**Information supplied:**
-*-*-

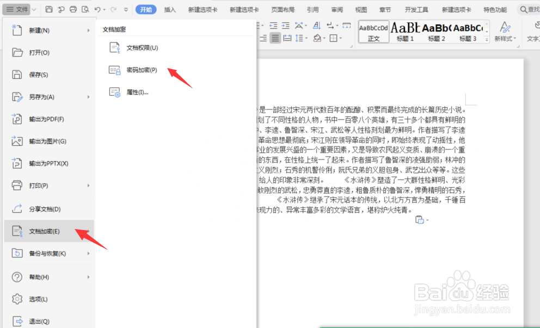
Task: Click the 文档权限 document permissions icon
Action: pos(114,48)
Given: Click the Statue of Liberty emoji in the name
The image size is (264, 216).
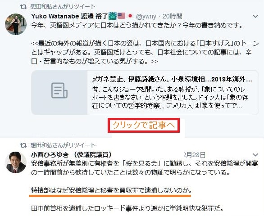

-*-*-

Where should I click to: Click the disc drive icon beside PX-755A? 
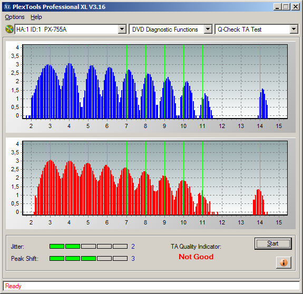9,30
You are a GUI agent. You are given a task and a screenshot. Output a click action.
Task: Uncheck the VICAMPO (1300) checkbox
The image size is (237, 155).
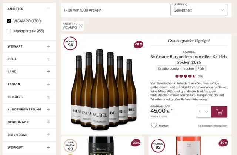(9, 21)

-*-*-

Reproduce verbatim the lines above, from the line with "Given: Click the" through the line with "The image size is (264, 216).".

Given: Click the Statue of Liberty emoji in the name
The image size is (264, 216).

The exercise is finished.